§ **Records from a dataset**
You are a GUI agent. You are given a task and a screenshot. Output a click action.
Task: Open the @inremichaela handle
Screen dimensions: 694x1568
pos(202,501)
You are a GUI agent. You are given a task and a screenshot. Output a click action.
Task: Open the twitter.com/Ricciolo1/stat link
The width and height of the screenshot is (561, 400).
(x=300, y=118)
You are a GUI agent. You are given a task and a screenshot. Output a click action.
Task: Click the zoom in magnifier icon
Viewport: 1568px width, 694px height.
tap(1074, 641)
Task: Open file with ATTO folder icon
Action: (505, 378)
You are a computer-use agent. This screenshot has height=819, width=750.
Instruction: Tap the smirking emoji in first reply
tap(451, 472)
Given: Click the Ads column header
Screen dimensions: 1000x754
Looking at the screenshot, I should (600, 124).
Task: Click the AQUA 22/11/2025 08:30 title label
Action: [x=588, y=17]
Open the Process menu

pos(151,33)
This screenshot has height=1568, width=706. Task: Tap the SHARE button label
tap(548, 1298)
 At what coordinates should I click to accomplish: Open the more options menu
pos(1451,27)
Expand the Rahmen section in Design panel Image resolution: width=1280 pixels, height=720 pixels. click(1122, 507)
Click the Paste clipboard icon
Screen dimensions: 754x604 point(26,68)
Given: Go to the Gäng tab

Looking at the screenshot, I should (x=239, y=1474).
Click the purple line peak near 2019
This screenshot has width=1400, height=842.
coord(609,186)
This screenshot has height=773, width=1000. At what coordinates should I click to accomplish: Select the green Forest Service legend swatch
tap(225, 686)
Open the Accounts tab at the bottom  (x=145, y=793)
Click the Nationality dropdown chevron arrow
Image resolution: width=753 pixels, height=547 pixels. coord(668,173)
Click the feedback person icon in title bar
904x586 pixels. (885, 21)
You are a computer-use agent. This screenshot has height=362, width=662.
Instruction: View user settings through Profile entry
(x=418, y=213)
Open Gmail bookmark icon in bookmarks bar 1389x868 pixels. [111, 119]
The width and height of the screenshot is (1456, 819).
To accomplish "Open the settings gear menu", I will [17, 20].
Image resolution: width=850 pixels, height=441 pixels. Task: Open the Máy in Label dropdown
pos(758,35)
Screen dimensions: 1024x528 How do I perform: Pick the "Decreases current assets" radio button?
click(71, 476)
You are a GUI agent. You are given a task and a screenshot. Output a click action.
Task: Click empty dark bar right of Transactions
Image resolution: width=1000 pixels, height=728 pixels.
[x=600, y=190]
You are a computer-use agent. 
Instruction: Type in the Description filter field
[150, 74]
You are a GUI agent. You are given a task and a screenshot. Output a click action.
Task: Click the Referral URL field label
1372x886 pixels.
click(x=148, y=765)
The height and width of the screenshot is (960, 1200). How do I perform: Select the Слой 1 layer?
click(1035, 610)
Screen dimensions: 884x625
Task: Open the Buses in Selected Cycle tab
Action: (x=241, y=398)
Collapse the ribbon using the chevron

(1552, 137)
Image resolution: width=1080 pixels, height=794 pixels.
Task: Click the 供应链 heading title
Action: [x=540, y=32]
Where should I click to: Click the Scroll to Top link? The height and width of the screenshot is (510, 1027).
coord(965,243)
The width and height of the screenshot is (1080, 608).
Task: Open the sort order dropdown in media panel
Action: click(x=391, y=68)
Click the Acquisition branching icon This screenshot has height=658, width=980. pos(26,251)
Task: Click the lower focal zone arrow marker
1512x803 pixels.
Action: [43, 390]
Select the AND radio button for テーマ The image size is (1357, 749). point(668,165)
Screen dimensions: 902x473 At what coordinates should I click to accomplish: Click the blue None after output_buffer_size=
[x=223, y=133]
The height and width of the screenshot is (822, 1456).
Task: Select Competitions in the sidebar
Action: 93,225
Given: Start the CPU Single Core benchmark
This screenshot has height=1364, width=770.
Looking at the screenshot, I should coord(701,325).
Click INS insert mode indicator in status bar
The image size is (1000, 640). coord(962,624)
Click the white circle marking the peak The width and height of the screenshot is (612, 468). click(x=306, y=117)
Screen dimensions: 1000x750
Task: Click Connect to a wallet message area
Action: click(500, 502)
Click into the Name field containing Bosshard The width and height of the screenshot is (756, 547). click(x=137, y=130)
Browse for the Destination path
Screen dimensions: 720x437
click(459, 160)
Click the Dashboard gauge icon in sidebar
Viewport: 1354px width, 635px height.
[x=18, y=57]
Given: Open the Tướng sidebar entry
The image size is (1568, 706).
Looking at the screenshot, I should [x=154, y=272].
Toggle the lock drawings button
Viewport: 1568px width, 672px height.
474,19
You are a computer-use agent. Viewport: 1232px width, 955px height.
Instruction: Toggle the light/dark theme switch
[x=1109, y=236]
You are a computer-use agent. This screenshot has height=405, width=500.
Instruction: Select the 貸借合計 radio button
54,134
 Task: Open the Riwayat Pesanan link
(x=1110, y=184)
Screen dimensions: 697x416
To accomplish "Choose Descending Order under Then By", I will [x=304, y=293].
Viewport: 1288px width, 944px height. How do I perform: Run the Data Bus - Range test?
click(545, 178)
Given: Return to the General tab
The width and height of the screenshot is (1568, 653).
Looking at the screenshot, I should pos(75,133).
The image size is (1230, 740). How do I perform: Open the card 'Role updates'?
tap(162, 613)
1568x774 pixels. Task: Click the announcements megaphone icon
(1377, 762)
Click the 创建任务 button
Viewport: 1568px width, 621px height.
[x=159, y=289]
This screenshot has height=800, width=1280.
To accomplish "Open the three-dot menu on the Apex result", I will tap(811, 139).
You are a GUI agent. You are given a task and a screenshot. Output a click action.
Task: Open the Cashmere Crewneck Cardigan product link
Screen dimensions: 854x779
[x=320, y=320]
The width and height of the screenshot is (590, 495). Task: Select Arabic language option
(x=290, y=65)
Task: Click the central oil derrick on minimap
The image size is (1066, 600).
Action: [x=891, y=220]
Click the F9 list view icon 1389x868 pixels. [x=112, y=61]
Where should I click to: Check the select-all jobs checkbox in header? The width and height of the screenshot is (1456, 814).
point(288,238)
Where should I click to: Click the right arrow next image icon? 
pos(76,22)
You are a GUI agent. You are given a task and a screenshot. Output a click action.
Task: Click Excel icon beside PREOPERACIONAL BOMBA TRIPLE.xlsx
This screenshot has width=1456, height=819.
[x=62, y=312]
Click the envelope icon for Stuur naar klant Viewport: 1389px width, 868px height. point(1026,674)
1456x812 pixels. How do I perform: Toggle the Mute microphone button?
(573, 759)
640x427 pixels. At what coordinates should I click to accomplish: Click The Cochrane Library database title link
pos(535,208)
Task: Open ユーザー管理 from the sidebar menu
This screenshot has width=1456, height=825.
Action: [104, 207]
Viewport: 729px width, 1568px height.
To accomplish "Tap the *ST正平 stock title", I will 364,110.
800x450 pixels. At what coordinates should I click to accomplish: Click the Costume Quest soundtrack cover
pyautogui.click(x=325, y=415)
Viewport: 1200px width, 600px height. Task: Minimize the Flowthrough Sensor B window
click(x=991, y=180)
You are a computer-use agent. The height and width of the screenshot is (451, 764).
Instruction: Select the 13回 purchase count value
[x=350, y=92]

§ **Exercise task**
Please rewrite the records above, replacing "GUI agent" with "screen agent" everywhere it occurs and leaving all other text unchanged.

§ **Solution for this problem**
You are a screen agent. You are given a task and a screenshot. Output a click action.
Task: Open the @inremichaela handle
Screen dimensions: 694x1568
pos(202,501)
You are a screen agent. You are given a task and a screenshot. Output a click action.
Task: Open the twitter.com/Ricciolo1/stat link
The width and height of the screenshot is (561, 400).
(x=300, y=118)
You are a screen agent. You are given a task and a screenshot. Output a click action.
Task: Click the zoom in magnifier icon
Viewport: 1568px width, 694px height.
tap(1074, 641)
Task: Open file with ATTO folder icon
Action: (505, 378)
You are a computer-use agent. This screenshot has height=819, width=750.
Instruction: Tap the smirking emoji in first reply
tap(451, 472)
Given: Click the Ads column header
Screen dimensions: 1000x754
Looking at the screenshot, I should (600, 124).
Task: Click the AQUA 22/11/2025 08:30 title label
Action: [x=588, y=17]
Open the Process menu

pos(151,33)
This screenshot has height=1568, width=706. Task: Tap the SHARE button label
tap(548, 1298)
 At what coordinates should I click to accomplish: Open the more options menu
pos(1451,27)
Expand the Rahmen section in Design panel Image resolution: width=1280 pixels, height=720 pixels. click(1122, 507)
Click the Paste clipboard icon
Screen dimensions: 754x604 point(26,68)
Given: Go to the Gäng tab

Looking at the screenshot, I should (x=239, y=1474).
Click the purple line peak near 2019
This screenshot has width=1400, height=842.
coord(609,186)
This screenshot has height=773, width=1000. At what coordinates should I click to accomplish: Select the green Forest Service legend swatch
tap(225, 686)
Open the Accounts tab at the bottom  (x=145, y=793)
Click the Nationality dropdown chevron arrow
Image resolution: width=753 pixels, height=547 pixels. coord(668,173)
Click the feedback person icon in title bar
904x586 pixels. (885, 21)
You are a computer-use agent. This screenshot has height=362, width=662.
Instruction: View user settings through Profile entry
(x=418, y=213)
Open Gmail bookmark icon in bookmarks bar 1389x868 pixels. [111, 119]
The width and height of the screenshot is (1456, 819).
To accomplish "Open the settings gear menu", I will [17, 20].
Image resolution: width=850 pixels, height=441 pixels. Task: Open the Máy in Label dropdown
pos(758,35)
Screen dimensions: 1024x528 How do I perform: Pick the "Decreases current assets" radio button?
click(71, 476)
You are a screen agent. You are given a task and a screenshot. Output a click action.
Task: Click empty dark bar right of Transactions
Image resolution: width=1000 pixels, height=728 pixels.
[x=600, y=190]
You are a computer-use agent. 
Instruction: Type in the Description filter field
[150, 74]
You are a screen agent. You are given a task and a screenshot. Output a click action.
Task: Click the Referral URL field label
1372x886 pixels.
click(x=148, y=765)
The height and width of the screenshot is (960, 1200). How do I perform: Select the Слой 1 layer?
click(1035, 610)
Screen dimensions: 884x625
Task: Open the Buses in Selected Cycle tab
Action: (x=241, y=398)
Collapse the ribbon using the chevron

(1552, 137)
Image resolution: width=1080 pixels, height=794 pixels.
Task: Click the 供应链 heading title
Action: [x=540, y=32]
Where should I click to: Click the Scroll to Top link? The height and width of the screenshot is (510, 1027).
coord(965,243)
The width and height of the screenshot is (1080, 608).
Task: Open the sort order dropdown in media panel
Action: click(x=391, y=68)
Click the Acquisition branching icon This screenshot has height=658, width=980. pos(26,251)
Task: Click the lower focal zone arrow marker
1512x803 pixels.
Action: [43, 390]
Select the AND radio button for テーマ The image size is (1357, 749). point(668,165)
Screen dimensions: 902x473 At what coordinates should I click to accomplish: Click the blue None after output_buffer_size=
[x=223, y=133]
The height and width of the screenshot is (822, 1456).
Task: Select Competitions in the sidebar
Action: 93,225
Given: Start the CPU Single Core benchmark
This screenshot has height=1364, width=770.
Looking at the screenshot, I should coord(701,325).
Click INS insert mode indicator in status bar
The image size is (1000, 640). coord(962,624)
Click the white circle marking the peak The width and height of the screenshot is (612, 468). click(x=306, y=117)
Screen dimensions: 1000x750
Task: Click Connect to a wallet message area
Action: click(500, 502)
Click into the Name field containing Bosshard The width and height of the screenshot is (756, 547). click(x=137, y=130)
Browse for the Destination path
Screen dimensions: 720x437
click(459, 160)
Click the Dashboard gauge icon in sidebar
Viewport: 1354px width, 635px height.
[x=18, y=57]
Given: Open the Tướng sidebar entry
The image size is (1568, 706).
Looking at the screenshot, I should [x=154, y=272].
Toggle the lock drawings button
Viewport: 1568px width, 672px height.
474,19
You are a computer-use agent. Viewport: 1232px width, 955px height.
Instruction: Toggle the light/dark theme switch
[x=1109, y=236]
You are a computer-use agent. This screenshot has height=405, width=500.
Instruction: Select the 貸借合計 radio button
54,134
 Task: Open the Riwayat Pesanan link
(x=1110, y=184)
Screen dimensions: 697x416
To accomplish "Choose Descending Order under Then By", I will [x=304, y=293].
Viewport: 1288px width, 944px height. How do I perform: Run the Data Bus - Range test?
click(545, 178)
Given: Return to the General tab
The width and height of the screenshot is (1568, 653).
Looking at the screenshot, I should pos(75,133).
The image size is (1230, 740). How do I perform: Open the card 'Role updates'?
tap(162, 613)
1568x774 pixels. Task: Click the announcements megaphone icon
(1377, 762)
Click the 创建任务 button
Viewport: 1568px width, 621px height.
[x=159, y=289]
This screenshot has height=800, width=1280.
To accomplish "Open the three-dot menu on the Apex result", I will tap(811, 139).
You are a screen agent. You are given a task and a screenshot. Output a click action.
Task: Open the Cashmere Crewneck Cardigan product link
Screen dimensions: 854x779
[x=320, y=320]
The width and height of the screenshot is (590, 495). Task: Select Arabic language option
(x=290, y=65)
Task: Click the central oil derrick on minimap
The image size is (1066, 600).
Action: [x=891, y=220]
Click the F9 list view icon 1389x868 pixels. [x=112, y=61]
Where should I click to: Check the select-all jobs checkbox in header? The width and height of the screenshot is (1456, 814).
point(288,238)
Where should I click to: Click the right arrow next image icon? 
pos(76,22)
You are a screen agent. You are given a task and a screenshot. Output a click action.
Task: Click Excel icon beside PREOPERACIONAL BOMBA TRIPLE.xlsx
This screenshot has width=1456, height=819.
[x=62, y=312]
Click the envelope icon for Stuur naar klant Viewport: 1389px width, 868px height. point(1026,674)
1456x812 pixels. How do I perform: Toggle the Mute microphone button?
(573, 759)
640x427 pixels. At what coordinates should I click to accomplish: Click The Cochrane Library database title link
pos(535,208)
Task: Open ユーザー管理 from the sidebar menu
This screenshot has width=1456, height=825.
Action: [104, 207]
Viewport: 729px width, 1568px height.
To accomplish "Tap the *ST正平 stock title", I will 364,110.
800x450 pixels. At what coordinates should I click to accomplish: Click the Costume Quest soundtrack cover
pyautogui.click(x=325, y=415)
Viewport: 1200px width, 600px height. Task: Minimize the Flowthrough Sensor B window
click(x=991, y=180)
You are a computer-use agent. The height and width of the screenshot is (451, 764).
Instruction: Select the 13回 purchase count value
[x=350, y=92]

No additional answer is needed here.